Naps? Yeah or Nan? I think offices should have nap rooms, so that’s a “YES!” Categorical. for me, but, hey, you’re alone here. If you get up at 7 a.m. and work for two hours, logic would dictate that a nap after lunch is more than justified.
If you’re not a napper, a few words on breaks. It is easy to become inert at home. In the office, you get up and chat with your colleagues about anything and everything. That won’t happen over the next few weeks – and you won’t be able, for obvious reasons, to talk about sports and the restaurant you went to last night, even through digital channels. So my recommendation is to set up an application on your computer to remind you to take breaks. Here is three worth a try.

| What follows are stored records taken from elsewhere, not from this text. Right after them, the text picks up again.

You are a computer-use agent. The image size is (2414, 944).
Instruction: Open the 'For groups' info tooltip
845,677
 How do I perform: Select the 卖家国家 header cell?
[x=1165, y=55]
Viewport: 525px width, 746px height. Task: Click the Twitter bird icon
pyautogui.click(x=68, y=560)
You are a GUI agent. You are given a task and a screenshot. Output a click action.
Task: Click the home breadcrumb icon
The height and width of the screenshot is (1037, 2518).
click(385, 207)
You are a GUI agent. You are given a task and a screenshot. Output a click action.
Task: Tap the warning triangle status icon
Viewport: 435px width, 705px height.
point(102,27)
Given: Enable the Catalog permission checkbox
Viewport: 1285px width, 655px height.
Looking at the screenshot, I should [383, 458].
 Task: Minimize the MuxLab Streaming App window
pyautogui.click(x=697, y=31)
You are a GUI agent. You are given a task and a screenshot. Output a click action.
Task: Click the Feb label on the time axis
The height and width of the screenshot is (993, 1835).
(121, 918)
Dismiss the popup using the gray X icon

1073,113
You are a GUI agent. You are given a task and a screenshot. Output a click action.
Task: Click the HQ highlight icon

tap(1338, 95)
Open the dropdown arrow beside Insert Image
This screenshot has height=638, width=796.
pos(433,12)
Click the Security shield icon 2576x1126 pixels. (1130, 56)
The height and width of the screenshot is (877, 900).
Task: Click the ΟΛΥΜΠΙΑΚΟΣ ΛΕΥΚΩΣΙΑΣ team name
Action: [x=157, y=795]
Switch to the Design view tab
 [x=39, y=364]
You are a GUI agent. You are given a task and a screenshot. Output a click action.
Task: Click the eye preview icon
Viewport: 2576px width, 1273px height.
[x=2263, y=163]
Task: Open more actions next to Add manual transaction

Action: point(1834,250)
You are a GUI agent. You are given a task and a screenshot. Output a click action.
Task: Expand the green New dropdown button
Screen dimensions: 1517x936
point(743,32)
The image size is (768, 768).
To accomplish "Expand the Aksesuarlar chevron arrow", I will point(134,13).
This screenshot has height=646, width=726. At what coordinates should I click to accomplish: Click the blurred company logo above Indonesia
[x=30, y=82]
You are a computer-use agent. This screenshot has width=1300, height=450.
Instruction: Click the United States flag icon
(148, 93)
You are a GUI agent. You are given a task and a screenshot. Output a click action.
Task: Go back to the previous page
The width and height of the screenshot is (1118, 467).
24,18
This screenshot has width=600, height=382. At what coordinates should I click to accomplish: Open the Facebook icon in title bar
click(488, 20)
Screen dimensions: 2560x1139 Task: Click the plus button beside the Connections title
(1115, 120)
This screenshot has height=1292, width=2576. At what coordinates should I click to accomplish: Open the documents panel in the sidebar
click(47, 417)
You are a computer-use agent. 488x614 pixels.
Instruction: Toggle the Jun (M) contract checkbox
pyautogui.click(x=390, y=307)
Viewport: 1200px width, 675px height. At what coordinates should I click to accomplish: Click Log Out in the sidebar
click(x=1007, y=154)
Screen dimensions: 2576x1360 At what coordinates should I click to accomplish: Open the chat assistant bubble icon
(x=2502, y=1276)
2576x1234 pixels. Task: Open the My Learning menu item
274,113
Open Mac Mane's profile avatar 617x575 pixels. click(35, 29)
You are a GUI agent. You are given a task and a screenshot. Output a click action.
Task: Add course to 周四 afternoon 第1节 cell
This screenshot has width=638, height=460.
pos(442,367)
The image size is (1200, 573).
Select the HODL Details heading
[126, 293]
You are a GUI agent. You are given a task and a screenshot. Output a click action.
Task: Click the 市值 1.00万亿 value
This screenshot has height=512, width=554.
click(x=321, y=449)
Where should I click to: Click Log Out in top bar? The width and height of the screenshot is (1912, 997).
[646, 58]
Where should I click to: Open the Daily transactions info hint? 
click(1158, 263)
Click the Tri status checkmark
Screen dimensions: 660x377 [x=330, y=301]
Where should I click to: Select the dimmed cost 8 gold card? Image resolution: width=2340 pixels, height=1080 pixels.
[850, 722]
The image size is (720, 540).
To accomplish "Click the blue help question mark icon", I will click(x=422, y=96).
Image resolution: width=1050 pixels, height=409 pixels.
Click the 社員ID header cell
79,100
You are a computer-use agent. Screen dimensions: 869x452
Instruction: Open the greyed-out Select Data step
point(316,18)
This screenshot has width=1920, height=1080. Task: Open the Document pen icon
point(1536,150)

Don’t do things that you wouldn’t normally do because you would be in the office. For example, snacking all day. Or do the laundry instead of completing that work project. Or deep clean the kitchen (okay, maybe you should do that one). Yes, it will be difficult to avoid these things, as your well-stocked refrigerator and pantry are just steps from your home workstation and the laundry basket is stacked right in front of you. Take time at the end of the day for your household chores, as you would on a normal day. And avoid crisps and bite-size chocolates. At the end of this homework step, your scale will thank you.